──────── EXERCISE DATA ────────
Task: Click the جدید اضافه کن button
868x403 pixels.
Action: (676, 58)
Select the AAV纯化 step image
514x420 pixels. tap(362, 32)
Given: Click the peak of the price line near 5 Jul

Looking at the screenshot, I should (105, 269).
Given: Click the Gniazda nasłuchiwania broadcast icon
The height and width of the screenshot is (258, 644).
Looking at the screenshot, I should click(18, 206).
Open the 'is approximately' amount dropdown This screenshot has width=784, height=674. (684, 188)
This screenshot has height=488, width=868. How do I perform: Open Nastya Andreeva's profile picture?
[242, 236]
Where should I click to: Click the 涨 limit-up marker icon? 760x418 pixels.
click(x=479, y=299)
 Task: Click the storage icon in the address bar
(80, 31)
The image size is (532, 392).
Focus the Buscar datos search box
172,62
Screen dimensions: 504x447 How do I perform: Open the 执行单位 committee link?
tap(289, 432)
────────
──────── EXERCISE DATA ────────
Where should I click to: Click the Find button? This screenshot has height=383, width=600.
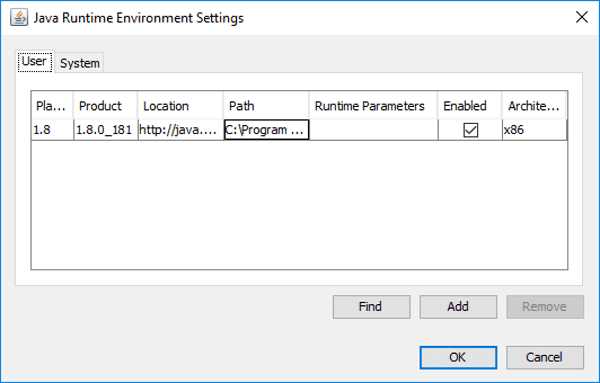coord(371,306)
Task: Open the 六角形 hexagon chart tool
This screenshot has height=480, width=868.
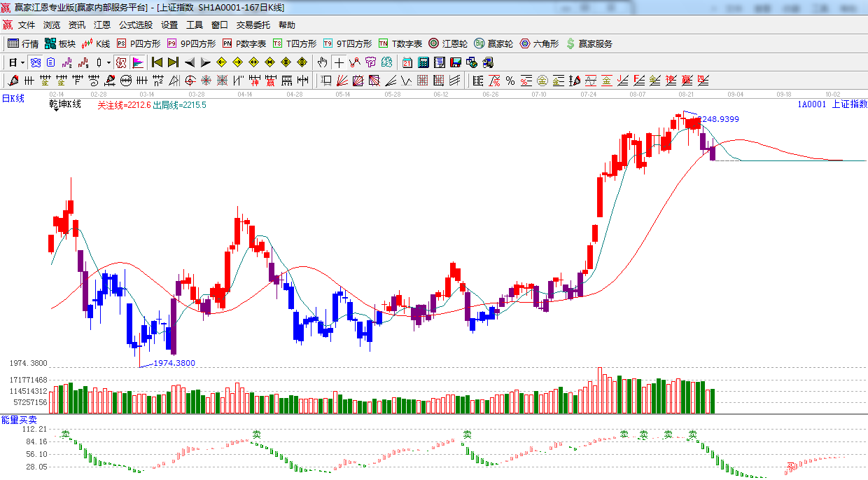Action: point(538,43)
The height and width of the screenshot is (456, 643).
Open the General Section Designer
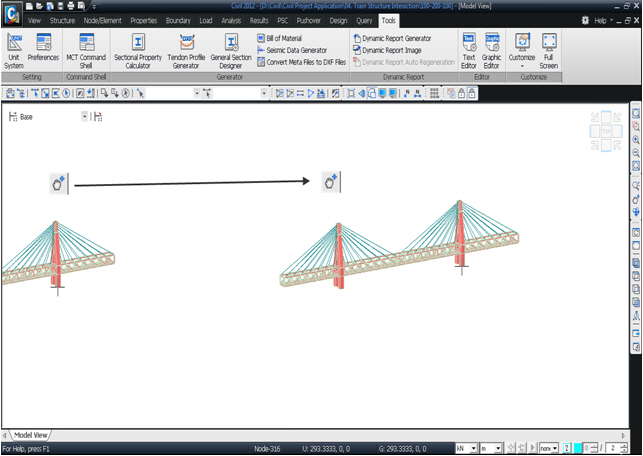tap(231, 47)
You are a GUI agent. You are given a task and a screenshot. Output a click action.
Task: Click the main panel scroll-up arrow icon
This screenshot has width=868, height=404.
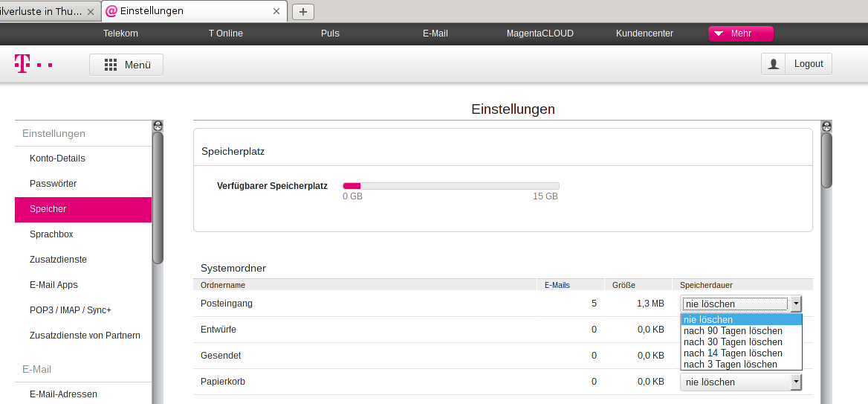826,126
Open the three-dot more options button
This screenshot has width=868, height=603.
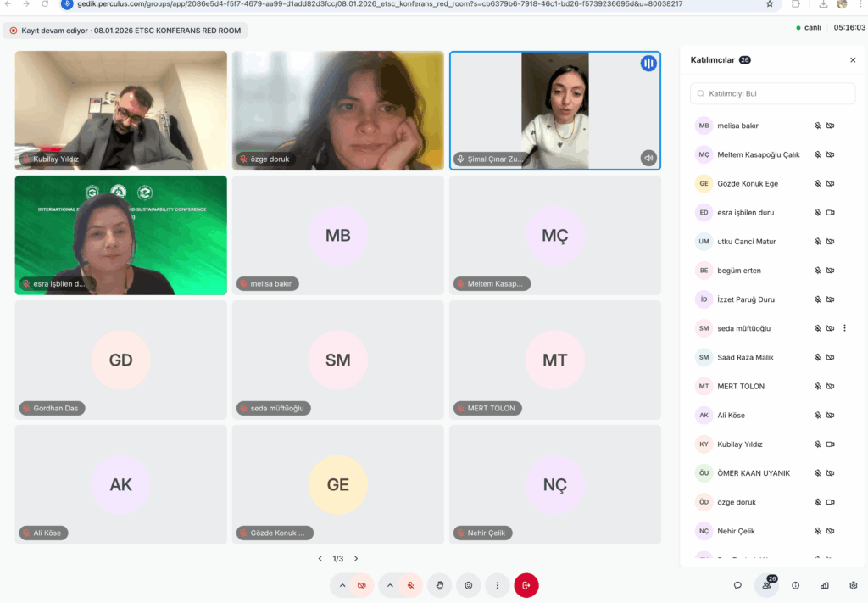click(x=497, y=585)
────────
──────── EXERCISE DATA ────────
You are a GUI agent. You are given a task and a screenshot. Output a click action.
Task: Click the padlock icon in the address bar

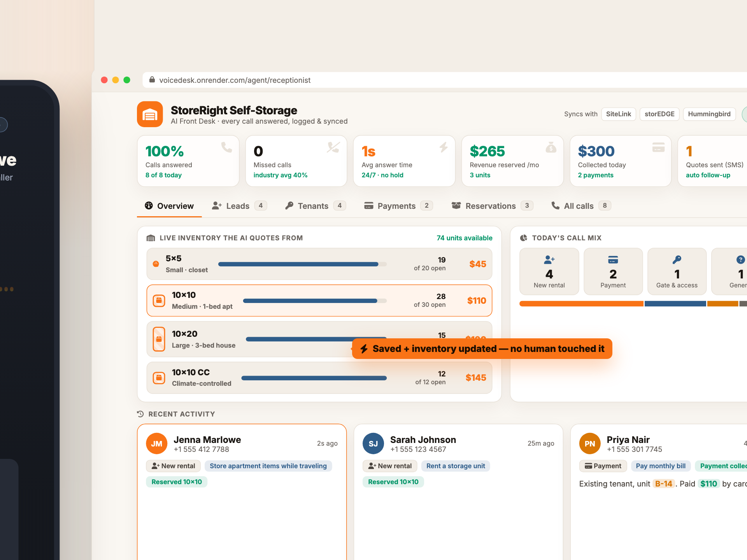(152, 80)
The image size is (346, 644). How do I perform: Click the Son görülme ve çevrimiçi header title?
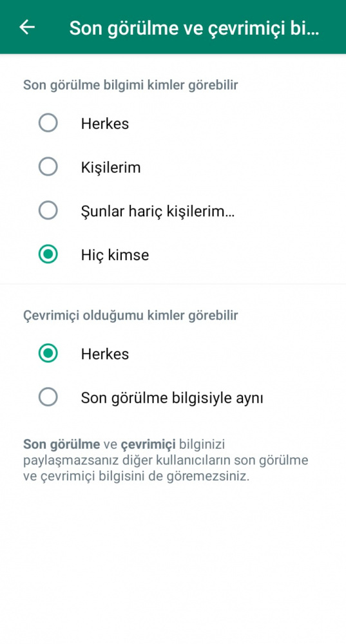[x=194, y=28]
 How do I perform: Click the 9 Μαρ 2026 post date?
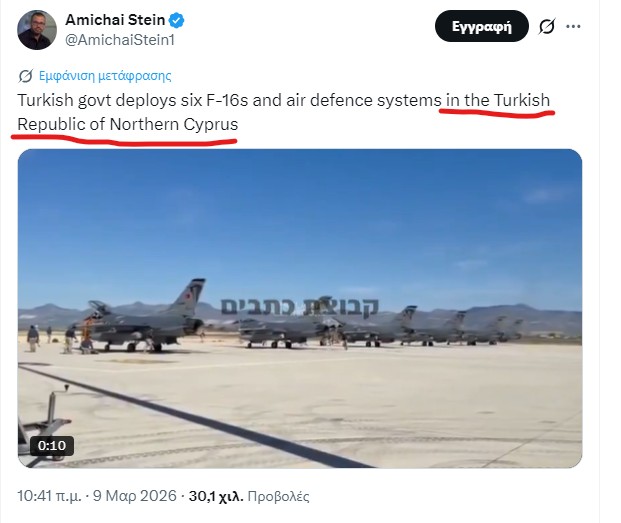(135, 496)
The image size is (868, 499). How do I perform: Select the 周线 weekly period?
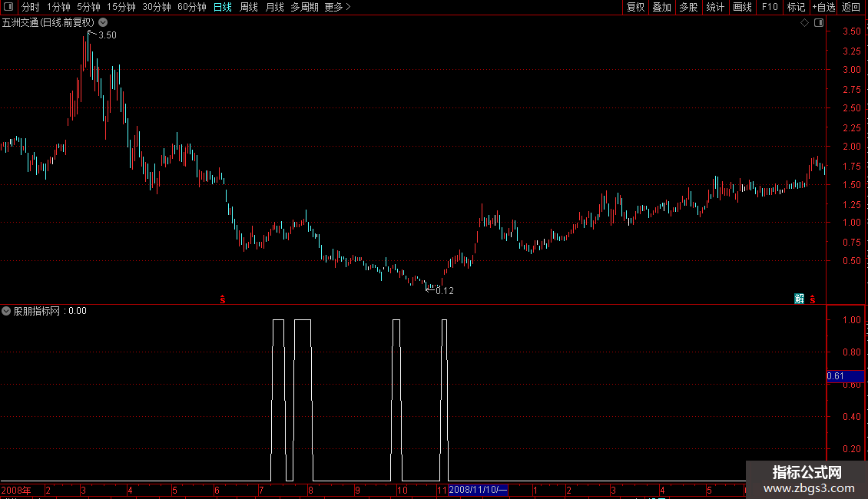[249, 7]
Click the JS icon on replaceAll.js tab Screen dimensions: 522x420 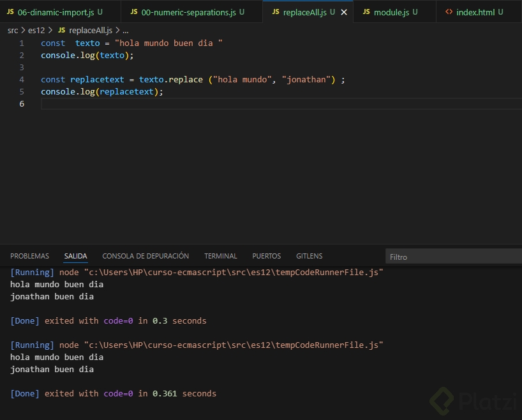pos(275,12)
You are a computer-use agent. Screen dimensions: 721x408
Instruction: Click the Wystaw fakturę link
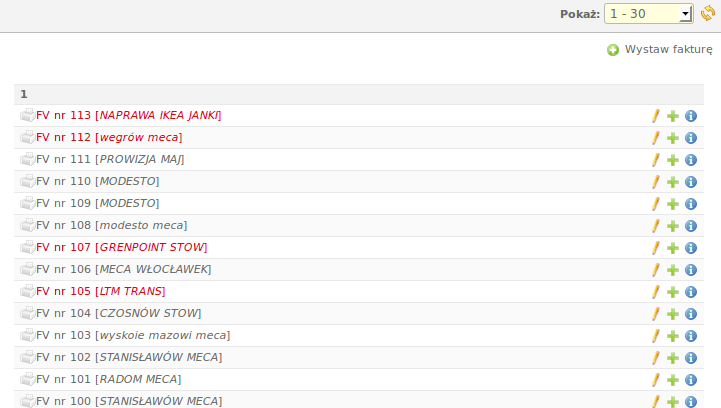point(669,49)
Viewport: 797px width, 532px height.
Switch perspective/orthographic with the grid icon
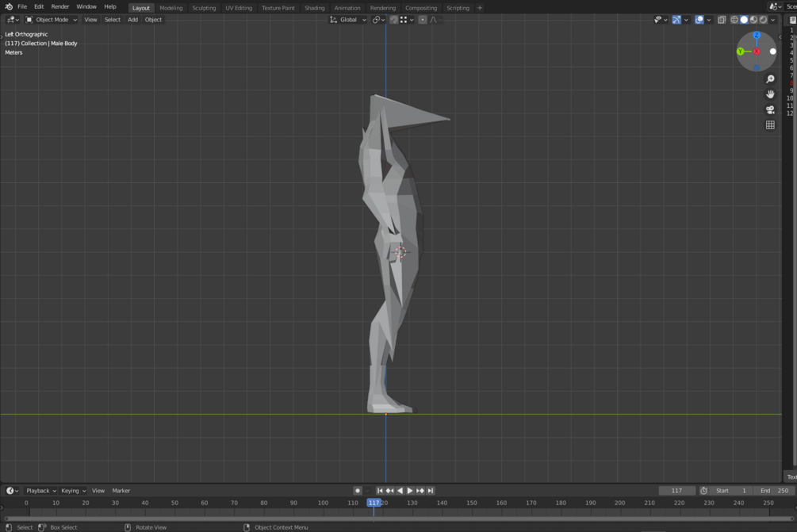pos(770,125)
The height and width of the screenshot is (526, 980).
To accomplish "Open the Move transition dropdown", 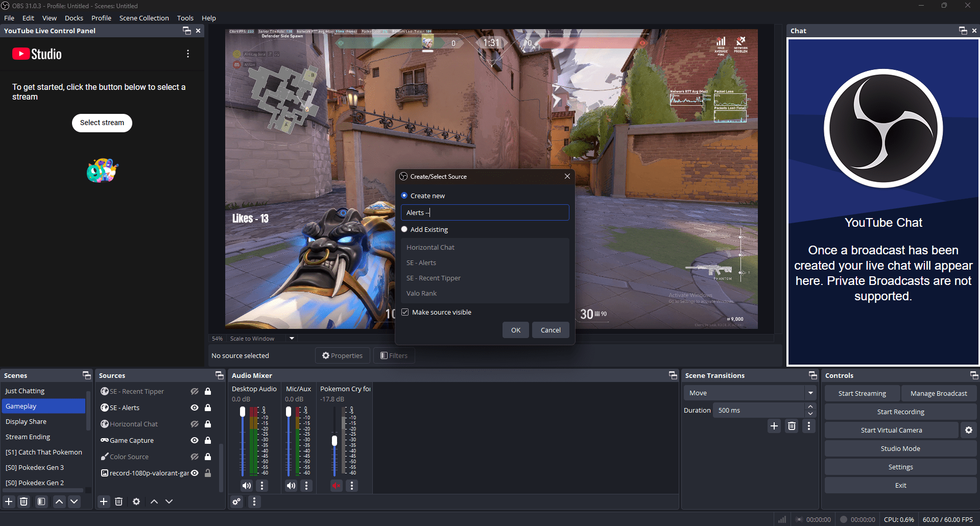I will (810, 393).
────────
§ GOAL OF THE EXERCISE
Set down, unchanged, only those lines above that fall between the line with "Task: Click the جدید اضافه کن button" and the line with "Open the 'is", the two end lines included.

§ TASK SOLUTION
Task: Click the جدید اضافه کن button
868x403 pixels.
Action: (676, 58)
Select the AAV纯化 step image
514x420 pixels. tap(362, 32)
Given: Click the peak of the price line near 5 Jul

Looking at the screenshot, I should (105, 269).
Given: Click the Gniazda nasłuchiwania broadcast icon
The height and width of the screenshot is (258, 644).
Looking at the screenshot, I should click(18, 206).
Open the 'is approximately' amount dropdown This screenshot has width=784, height=674. (684, 188)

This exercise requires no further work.